Patrick Stump Comments on Fall Out Boy Blender Article, Blender Comments Back

Buzznet already reported on Andy Hurley and Pete Wentz‘s reactions to the new article in Blender about Fall Out Boy. And now, Patrick Stump, whom the article claimed had quit the band in anger during an Australian Tour, has commented on the article and the portrayal of the band.

The article mentions that Stump quit Fall Out Boy after Wentz made a business decision Stump disagreed with, which led to Stump working on material for a solo album. And Stump says that much at least is true. In an e-mail to he clarified “Did I quit the band? Did I say what appeared in the article? Of course. But followed immediately by it was something to the tune of this: I quit, until I started writing my solo songs and I realized how much I need him. My songs sucked without Pete and they were less fun to write.”

“I love the guy, he’s my best friend, and I realized that for all the decisions I’d ever gotten mad at him about, I likely would’ve done exactly the same in his position. I quit the band (as we all have, by the way, that’s part of being in bands) and when I returned I resolved to keep doing this as long as all four of us were having fun.”

Stump, like drummer Andy Hurley, seems to feel that Wentz took the brunt of the bad press from the article. In a post to Twitter late last night, Hurley said “ it is misrepresenting us GROSSLY. but, mainly just pete. and that infuriates me.” Stump’s take on the situation is, “It’s an entertaining article that manages to take its hero from the heights of superstardom to the depths of narcissism. But it never redeems him and it does so at the cost of fact.” He compares Pete’s treatment to the treatment that he and guitarist Joe Trohman (whoalso had quotes taken massively out of context, according to Hurley) recieved, saying “at the end of both my and Joe’s quotes you can almost hear the context fading in the distance.”

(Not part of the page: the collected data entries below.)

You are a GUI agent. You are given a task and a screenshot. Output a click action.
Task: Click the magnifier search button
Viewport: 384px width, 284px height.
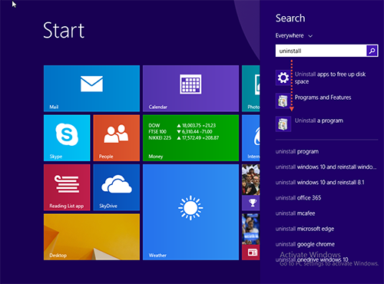pos(372,51)
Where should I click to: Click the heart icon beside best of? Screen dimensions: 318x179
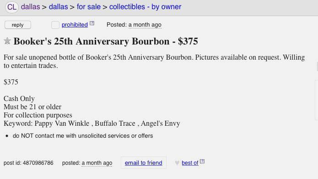[x=177, y=163]
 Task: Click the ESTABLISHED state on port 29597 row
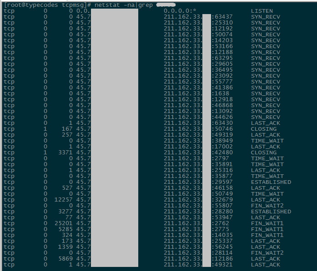click(271, 182)
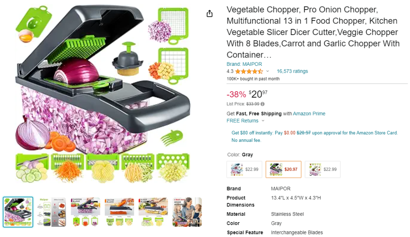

A spokesperson from Blender has stated “We stand by our reporting. Anyone who reads the entire article will see that it is not only fair but essentially positive.” However, this is the second time in recent history that the magazine has been accused of taking quotes out of context for the sake of sensationalism. The other instance was one last April involing singer Alicia Keys. The magazine quoted her as saying “`Gangsta rap’ was a ploy to convince black people to kill each other. `Gangsta rap’ didn’t exist.” The article also claimed that an AK-47 pendant Keys wears around her neck was “to symbolize strength, power and killing ’em dead.”

Keys’ official reponse to the gangsta rap quote was “My comments about `gangsta rap’ were in no way trying to suggest that the government is responsible for creating this genre of rap music. The point that I was trying to make was that the term was oversloganized by some of the media causing reactions that were not always positive. Many of the `gangsta rap’ lyrics articulate the problems of the artists’ experiences and I think all of us, including our leaders, could be doing more to address these problems including drugs, gang violence, crime, and other related social issues.” She also said that the AK-47 pendant is a reference to a nickname her friends gave her “as an acronym for Alicia Keys and a metaphor for wowing people with my music and performances, `killing ’em dead’ on stage. The reference was in no way meant to have a literal, political or negative connotation.”

Blender stood by their reporting in that instance too.